Les yeux grands fermés

J’ai coupé la télévision depuis bientôt un an, et voilà bien plus longtemps encore que je n’ai plus l’occasion de paresser dans mon salon le dimanche à l’heure qui précède le déjeuner. Aussi, avais-je totalement oublié l’existence de ces jeux télévisés du midi, où l’on gagne bêtement de l’argent en pleurant de façon hystérique sous une pluie de confettis et sous l’œil ravi de Philippe Risoli ou de Jean-Luc Reichman.

En rallumant le poste l’autre jour, j’ai retrouvé ces jeux dans le même état. J’aurais imaginé qu’ils avaient disparu dans les années 90, dépassés par l’évolution des choses, simplement plus au goût du jour et remplacés par des succédanés plus modernes… mais non : à ma plus grande stupéfaction tout est en place, en ordre, intact ; le jeu, le type de décor est le même, les gens, les candidats rigoureusement les mêmes, le même type de personnes avec les mêmes habits.

Qui sont ces gens ? Comment se trouve-t-il encore des volontaires pour participer à ce monde-là ? Et même en admettant qu’ils soient restés vissés au monde télévisuel tout ce temps : pourquoi en sont-ils restés à cette télévision-là ? Comment n’ont-ils pas évolué et franchi les stades de vulgarité ultérieurs que la télévision a proposés depuis ? Mystère. Je les regarde comme des ptérodactyles issus d’un Monde Perdu. Ils continuent et persistent à faire le grand voyage, tels les oiseaux migrateurs ou les gnous du Masai Mara, ils perpétuent le rite de se déplacer pour participer ou assister à un jeu télé, comme s’ils n’étaient pas au courant que la télévision n’existe plus

Migration des gnous

Voir revivre ces imbéciles vieilleries, en tout cas, revivifie une conviction que j’ai sans doute déjà distillée dans plusieurs articles, mais qui mérite d’être répétée : profiter de l’inexistence des chosesÉnormément de choses laides encombrent notre vie mais sont en réalité purement fictives, inexistantes pour peu que nous le voulions bien. Les émissions télé n’ont pas d’existence tant que votre télé reste éteinte. Éteignez, et une somme de petites choses bêtasses – pubs, slogans, sourires de présentateurs, débats tordus… disparaissent de la surface. N’ouvrez pas le journal gratuit qui vous est tendu le matin, rejetez-le et vous neutralisez la photo pleine page de Jean-François Copé ou le tweet crétin du jour, en les réduisant à néant.

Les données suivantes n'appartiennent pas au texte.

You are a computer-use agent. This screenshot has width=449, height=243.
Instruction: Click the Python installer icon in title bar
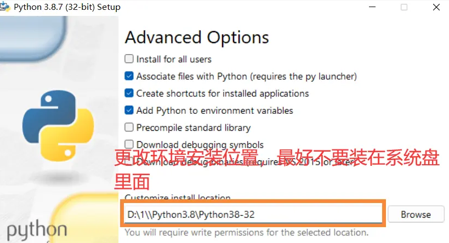tap(4, 7)

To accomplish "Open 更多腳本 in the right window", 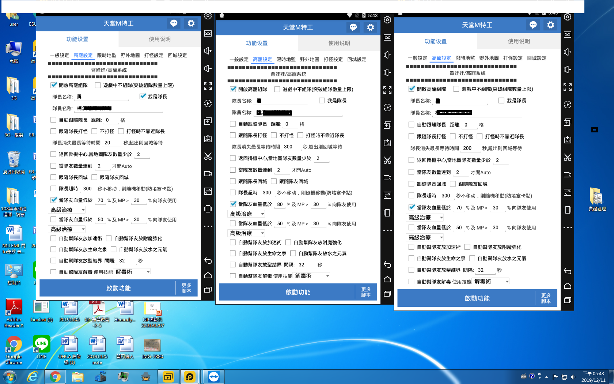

Notre époque a ceci de caractéristique qu’elle nous tient éveillés par une agitation permanente pour nous maintenir endormis ; il est donc logique qu’a contrario, il faille savoir fermer les yeux pour distinguer à nouveau un peu de réalité. Cela peut sembler bête, idiot de le dire, et pourtant la gymnastique n’est pas aisée : la vie est pleine de ces gens qui, bien que déplorant la médiocrité et la laideur, cèdent, finissent par jouer le jeu. Un jour, ils paient de leur poche pour un concert de Philippe Katerine. Comme ça. Pour « s’éclater » ou par « curiosité ». Pire : par dérision ou au second degré ! Ne participez pas, ne donnez pas le moindre euro, jamais. Ne contribuez pas, ne relayez pas, surtout si c’est pour critiquer. Ne faites pas exister la laideur, tout simplement. « Miley Cyrus est vulgaire » ? Oui, et vous n’avez pas envie de le savoir. Ne cliquez pas sur le lien et vous ne saurez jamais qui c’est.